───── RECORDS PROVIDED
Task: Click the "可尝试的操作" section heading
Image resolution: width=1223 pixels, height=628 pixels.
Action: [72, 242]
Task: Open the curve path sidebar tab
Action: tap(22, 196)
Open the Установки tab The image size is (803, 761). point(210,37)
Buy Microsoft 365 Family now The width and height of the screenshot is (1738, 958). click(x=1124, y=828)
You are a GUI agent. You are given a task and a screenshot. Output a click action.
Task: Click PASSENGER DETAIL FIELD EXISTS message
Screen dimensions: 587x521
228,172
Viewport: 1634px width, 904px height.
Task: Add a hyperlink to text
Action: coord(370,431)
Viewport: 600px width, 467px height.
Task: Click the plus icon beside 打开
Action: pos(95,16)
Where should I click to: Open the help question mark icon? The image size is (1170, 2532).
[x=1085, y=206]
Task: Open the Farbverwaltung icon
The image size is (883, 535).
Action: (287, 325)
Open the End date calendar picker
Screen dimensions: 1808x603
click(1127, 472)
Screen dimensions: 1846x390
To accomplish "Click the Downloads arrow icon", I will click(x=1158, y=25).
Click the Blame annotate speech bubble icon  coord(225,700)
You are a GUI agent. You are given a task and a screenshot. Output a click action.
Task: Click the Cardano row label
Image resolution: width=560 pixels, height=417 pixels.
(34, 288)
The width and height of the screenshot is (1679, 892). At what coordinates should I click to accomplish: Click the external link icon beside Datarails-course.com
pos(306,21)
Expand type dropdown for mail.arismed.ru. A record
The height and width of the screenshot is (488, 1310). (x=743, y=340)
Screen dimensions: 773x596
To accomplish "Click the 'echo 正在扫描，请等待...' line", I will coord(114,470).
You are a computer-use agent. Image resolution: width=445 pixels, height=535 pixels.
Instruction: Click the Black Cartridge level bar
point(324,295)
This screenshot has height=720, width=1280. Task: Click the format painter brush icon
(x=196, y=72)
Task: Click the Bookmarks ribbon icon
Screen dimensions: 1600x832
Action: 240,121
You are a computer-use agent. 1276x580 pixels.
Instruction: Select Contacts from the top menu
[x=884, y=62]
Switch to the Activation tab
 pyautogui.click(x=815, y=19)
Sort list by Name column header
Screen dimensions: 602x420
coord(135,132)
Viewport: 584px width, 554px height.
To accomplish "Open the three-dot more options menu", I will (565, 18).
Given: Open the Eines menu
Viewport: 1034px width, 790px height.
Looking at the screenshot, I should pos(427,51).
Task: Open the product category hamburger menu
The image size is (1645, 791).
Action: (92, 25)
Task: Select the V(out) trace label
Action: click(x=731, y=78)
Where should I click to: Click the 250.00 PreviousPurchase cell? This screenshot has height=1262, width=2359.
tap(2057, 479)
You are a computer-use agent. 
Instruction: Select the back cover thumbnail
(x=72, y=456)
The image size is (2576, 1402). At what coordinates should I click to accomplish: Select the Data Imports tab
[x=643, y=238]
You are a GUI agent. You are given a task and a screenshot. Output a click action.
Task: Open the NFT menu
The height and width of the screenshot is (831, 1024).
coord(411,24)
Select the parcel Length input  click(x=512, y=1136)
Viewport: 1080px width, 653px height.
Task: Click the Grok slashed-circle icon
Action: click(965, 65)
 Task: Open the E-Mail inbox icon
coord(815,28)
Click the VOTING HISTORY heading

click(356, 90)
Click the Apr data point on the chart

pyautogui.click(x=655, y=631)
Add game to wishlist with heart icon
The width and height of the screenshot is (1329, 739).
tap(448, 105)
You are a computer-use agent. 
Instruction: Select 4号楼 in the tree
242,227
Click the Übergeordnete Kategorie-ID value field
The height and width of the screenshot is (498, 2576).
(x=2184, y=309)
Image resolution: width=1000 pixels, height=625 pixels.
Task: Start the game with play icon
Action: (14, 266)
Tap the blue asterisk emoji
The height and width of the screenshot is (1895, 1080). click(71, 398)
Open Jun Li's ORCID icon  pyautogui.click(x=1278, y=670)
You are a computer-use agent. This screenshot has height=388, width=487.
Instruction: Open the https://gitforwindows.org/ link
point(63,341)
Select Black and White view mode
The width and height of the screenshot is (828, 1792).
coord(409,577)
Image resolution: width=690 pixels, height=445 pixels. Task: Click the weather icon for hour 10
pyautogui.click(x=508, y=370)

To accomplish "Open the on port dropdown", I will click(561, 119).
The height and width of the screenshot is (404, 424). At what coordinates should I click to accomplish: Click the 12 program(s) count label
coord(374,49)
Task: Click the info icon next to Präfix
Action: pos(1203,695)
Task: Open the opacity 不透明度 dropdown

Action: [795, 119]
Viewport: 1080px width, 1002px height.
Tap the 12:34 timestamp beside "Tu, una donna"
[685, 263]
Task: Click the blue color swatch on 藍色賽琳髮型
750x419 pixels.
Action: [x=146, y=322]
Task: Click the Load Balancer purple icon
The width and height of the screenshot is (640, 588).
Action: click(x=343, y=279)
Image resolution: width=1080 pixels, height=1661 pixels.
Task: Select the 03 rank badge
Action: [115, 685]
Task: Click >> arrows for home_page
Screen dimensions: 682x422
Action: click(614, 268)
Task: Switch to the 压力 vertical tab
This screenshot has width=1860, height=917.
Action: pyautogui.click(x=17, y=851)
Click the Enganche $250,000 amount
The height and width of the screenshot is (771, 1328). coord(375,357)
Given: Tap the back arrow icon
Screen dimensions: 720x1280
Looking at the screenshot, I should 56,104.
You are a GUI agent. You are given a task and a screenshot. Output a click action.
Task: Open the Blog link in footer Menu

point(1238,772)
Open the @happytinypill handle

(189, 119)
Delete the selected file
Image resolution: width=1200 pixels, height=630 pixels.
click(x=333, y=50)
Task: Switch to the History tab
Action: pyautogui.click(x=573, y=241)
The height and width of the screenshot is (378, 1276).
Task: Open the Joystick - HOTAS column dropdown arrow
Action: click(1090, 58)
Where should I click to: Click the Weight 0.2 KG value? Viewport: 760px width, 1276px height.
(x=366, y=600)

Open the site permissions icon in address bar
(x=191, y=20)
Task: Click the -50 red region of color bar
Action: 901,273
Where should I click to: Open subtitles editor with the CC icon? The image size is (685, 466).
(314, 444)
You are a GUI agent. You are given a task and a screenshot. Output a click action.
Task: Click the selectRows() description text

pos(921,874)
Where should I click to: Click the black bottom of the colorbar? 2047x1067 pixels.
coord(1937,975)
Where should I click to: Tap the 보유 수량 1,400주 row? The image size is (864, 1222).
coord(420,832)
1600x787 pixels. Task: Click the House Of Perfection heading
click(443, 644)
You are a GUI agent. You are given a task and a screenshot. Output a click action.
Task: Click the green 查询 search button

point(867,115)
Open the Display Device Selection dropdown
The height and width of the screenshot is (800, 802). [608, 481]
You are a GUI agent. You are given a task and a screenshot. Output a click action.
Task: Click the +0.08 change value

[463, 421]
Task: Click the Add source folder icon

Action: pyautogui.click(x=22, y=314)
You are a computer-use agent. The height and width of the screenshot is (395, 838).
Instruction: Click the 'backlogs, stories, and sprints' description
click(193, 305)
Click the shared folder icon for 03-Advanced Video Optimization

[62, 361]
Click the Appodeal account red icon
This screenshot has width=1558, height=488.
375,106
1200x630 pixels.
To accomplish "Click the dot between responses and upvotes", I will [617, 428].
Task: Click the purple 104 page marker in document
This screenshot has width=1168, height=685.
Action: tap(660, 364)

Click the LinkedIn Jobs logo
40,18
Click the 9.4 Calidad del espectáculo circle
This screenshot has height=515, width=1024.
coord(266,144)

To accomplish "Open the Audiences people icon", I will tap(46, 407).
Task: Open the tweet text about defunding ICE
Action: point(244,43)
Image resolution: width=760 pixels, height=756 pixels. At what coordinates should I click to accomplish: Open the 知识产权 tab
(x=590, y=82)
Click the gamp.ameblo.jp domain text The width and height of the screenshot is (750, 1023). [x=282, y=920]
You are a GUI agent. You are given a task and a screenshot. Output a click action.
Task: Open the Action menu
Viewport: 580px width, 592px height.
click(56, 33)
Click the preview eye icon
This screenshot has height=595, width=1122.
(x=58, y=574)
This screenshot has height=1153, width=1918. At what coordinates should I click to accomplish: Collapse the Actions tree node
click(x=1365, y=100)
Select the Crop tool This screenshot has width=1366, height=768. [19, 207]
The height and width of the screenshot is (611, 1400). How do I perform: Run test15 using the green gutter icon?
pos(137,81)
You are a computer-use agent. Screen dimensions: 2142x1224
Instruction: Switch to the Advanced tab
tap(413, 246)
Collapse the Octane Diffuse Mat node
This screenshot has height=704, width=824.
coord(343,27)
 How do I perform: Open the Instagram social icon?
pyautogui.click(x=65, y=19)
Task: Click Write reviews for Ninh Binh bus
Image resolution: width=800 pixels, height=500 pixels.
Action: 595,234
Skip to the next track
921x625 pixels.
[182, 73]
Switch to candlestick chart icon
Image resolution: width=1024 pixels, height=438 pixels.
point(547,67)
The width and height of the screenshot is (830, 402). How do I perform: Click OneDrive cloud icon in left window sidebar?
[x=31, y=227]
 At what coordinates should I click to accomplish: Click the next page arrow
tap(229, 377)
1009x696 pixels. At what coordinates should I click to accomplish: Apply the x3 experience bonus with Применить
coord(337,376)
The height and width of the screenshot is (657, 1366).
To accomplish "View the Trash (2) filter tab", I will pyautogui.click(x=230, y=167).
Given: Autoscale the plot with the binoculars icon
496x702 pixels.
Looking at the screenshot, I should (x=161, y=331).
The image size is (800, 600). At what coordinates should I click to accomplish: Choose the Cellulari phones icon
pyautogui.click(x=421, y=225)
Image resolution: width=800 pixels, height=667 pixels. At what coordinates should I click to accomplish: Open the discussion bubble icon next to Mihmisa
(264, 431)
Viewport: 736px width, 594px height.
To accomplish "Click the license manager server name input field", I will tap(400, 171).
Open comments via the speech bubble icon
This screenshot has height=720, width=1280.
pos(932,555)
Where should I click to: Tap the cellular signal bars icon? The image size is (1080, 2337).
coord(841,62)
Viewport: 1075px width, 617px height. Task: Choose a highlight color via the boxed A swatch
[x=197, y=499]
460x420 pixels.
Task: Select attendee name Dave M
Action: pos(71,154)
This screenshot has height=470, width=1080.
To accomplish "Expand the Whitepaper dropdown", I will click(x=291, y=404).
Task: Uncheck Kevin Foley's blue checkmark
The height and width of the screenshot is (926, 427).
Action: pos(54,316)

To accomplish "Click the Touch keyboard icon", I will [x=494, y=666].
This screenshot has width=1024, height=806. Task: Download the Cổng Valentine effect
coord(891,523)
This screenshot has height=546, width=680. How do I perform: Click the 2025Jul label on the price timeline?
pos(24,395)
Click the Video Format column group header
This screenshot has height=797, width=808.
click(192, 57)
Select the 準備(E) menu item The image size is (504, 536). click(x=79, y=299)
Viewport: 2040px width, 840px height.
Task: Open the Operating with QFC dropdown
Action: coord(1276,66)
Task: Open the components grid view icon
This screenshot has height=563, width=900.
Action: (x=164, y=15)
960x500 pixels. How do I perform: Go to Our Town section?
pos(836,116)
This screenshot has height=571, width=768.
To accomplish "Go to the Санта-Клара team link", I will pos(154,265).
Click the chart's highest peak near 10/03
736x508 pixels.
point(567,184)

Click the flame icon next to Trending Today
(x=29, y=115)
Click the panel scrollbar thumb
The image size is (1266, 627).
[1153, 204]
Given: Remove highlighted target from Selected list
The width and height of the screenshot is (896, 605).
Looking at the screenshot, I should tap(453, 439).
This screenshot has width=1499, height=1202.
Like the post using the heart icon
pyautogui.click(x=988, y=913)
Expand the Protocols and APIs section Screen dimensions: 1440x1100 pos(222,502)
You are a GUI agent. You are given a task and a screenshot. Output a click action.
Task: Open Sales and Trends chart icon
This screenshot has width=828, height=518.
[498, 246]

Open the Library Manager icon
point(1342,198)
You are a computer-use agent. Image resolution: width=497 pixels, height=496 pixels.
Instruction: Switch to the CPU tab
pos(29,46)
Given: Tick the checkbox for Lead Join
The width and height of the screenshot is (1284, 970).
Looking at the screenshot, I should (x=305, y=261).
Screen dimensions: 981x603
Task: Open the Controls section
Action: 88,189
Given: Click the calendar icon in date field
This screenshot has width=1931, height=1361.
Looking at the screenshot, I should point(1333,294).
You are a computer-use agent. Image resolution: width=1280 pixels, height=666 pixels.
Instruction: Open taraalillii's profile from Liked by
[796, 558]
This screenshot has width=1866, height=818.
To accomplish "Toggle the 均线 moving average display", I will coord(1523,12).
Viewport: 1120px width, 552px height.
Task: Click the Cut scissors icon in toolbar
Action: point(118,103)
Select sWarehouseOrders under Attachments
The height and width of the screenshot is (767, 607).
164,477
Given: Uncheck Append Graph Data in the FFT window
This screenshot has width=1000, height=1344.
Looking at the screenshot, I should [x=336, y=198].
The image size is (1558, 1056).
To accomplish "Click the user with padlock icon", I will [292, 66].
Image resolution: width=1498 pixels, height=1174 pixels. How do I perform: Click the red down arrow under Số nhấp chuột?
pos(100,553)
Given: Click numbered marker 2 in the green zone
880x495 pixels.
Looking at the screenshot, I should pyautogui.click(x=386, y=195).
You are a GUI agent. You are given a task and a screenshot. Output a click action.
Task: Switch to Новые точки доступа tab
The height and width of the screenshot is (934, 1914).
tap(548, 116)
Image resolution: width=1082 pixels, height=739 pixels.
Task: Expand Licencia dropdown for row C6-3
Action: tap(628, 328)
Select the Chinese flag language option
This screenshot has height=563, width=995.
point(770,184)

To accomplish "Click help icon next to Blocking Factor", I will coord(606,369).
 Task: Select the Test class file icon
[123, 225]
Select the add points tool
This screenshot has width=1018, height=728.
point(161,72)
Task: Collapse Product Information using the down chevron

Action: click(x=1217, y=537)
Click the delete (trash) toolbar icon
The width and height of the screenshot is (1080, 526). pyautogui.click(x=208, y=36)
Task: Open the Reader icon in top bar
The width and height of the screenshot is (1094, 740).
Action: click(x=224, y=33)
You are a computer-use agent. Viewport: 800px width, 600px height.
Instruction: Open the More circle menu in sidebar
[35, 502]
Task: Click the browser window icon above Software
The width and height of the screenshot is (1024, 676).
──────────
> AIM OF THE EXERCISE
Starting at the line with "Screen dimensions: 682x422" and ending at the line with "You are a computer-use agent. The", print each line of the listing above exactly, with no other lines.

> SOLUTION BELOW
Screen dimensions: 682x422
Action: click(614, 268)
Task: Switch to the 压力 vertical tab
This screenshot has width=1860, height=917.
Action: pyautogui.click(x=17, y=851)
Click the Enganche $250,000 amount
The height and width of the screenshot is (771, 1328). coord(375,357)
Given: Tap the back arrow icon
Screen dimensions: 720x1280
Looking at the screenshot, I should 56,104.
You are a GUI agent. You are given a task and a screenshot. Output a click action.
Task: Open the Blog link in footer Menu

point(1238,772)
Open the @happytinypill handle

(189, 119)
Delete the selected file
Image resolution: width=1200 pixels, height=630 pixels.
click(x=333, y=50)
Task: Switch to the History tab
Action: pyautogui.click(x=573, y=241)
The height and width of the screenshot is (378, 1276).
Task: Open the Joystick - HOTAS column dropdown arrow
Action: click(1090, 58)
Where should I click to: Click the Weight 0.2 KG value? Viewport: 760px width, 1276px height.
(x=366, y=600)

Open the site permissions icon in address bar
(x=191, y=20)
Task: Click the -50 red region of color bar
Action: 901,273
Where should I click to: Open subtitles editor with the CC icon? The image size is (685, 466).
(314, 444)
You are a GUI agent. You are given a task and a screenshot. Output a click action.
Task: Click the selectRows() description text

pos(921,874)
Where should I click to: Click the black bottom of the colorbar? 2047x1067 pixels.
coord(1937,975)
Where should I click to: Tap the 보유 수량 1,400주 row? The image size is (864, 1222).
coord(420,832)
1600x787 pixels. Task: Click the House Of Perfection heading
click(443, 644)
You are a GUI agent. You are given a task and a screenshot. Output a click action.
Task: Click the green 查询 search button

point(867,115)
Open the Display Device Selection dropdown
The height and width of the screenshot is (800, 802). [608, 481]
You are a GUI agent. You are given a task and a screenshot. Output a click action.
Task: Click the +0.08 change value

[463, 421]
Task: Click the Add source folder icon

Action: pyautogui.click(x=22, y=314)
You are a computer-use agent. The height and width of the screenshot is (395, 838).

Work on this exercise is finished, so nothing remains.